## Listed records
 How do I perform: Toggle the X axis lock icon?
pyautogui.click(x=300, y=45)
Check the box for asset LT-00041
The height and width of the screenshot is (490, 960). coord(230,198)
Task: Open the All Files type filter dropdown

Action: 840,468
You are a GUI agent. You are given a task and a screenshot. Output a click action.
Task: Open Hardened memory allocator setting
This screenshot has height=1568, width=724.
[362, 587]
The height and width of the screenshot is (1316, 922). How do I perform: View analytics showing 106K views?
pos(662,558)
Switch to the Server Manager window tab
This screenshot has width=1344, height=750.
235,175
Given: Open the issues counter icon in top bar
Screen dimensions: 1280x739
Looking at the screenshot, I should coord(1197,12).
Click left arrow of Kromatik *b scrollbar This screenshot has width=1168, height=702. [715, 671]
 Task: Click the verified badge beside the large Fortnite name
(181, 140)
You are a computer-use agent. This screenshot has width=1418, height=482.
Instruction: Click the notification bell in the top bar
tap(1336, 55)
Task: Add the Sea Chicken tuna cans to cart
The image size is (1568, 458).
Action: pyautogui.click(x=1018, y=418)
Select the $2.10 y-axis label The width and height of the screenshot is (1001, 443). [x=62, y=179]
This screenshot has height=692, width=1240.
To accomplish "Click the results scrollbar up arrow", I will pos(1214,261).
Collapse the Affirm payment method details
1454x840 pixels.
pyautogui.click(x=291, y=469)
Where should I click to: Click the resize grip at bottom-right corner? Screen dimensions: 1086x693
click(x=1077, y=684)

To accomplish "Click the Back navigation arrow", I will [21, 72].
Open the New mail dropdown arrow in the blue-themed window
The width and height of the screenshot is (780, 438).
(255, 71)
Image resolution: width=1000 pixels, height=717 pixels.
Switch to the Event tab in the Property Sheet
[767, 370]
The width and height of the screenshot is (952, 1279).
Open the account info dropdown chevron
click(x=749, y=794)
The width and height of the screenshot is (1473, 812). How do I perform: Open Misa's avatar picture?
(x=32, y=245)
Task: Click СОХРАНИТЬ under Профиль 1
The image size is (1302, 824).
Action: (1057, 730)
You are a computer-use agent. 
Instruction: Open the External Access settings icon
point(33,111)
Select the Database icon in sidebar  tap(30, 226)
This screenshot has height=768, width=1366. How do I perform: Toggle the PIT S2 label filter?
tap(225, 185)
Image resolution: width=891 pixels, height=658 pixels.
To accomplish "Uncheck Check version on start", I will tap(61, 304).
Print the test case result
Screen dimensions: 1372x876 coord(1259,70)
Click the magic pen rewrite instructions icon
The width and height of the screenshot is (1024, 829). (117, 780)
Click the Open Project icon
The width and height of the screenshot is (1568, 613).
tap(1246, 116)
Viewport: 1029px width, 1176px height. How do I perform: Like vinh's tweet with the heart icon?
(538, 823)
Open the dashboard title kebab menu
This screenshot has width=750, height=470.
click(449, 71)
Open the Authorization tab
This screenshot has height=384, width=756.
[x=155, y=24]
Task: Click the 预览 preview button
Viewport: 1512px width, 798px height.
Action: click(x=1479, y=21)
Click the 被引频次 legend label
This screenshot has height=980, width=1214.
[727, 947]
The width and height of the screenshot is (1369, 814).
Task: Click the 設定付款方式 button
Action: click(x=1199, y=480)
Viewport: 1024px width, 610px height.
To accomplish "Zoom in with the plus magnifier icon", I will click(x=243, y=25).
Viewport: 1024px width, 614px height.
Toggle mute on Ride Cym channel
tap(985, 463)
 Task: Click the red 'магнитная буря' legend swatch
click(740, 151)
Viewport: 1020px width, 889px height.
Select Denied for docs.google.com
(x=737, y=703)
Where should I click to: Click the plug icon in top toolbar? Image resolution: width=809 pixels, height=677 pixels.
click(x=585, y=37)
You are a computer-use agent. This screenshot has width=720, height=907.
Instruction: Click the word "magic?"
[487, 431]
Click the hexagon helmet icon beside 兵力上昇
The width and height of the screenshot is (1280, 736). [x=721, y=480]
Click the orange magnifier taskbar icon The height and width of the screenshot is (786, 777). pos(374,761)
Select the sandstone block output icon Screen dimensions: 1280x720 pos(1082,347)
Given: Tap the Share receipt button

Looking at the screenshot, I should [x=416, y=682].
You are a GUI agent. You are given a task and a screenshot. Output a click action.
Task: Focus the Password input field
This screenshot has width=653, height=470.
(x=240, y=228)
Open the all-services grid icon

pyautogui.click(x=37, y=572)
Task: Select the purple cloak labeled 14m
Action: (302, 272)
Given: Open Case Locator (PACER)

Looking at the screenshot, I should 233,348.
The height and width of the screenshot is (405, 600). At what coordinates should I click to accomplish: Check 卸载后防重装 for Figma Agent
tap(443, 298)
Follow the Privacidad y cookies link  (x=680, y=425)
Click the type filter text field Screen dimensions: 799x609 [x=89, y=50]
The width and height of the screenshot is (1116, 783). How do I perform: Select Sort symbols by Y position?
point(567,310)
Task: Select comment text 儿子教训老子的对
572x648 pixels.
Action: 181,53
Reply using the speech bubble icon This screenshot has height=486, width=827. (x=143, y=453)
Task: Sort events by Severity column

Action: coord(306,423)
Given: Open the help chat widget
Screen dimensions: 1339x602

## What needs to be done
List every line in the records above that contains the word "arrow".

## Answer to this exercise
Click left arrow of Kromatik *b scrollbar This screenshot has width=1168, height=702. [715, 671]
To accomplish "Click the results scrollbar up arrow", I will pos(1214,261).
To accomplish "Click the Back navigation arrow", I will [21, 72].
Open the New mail dropdown arrow in the blue-themed window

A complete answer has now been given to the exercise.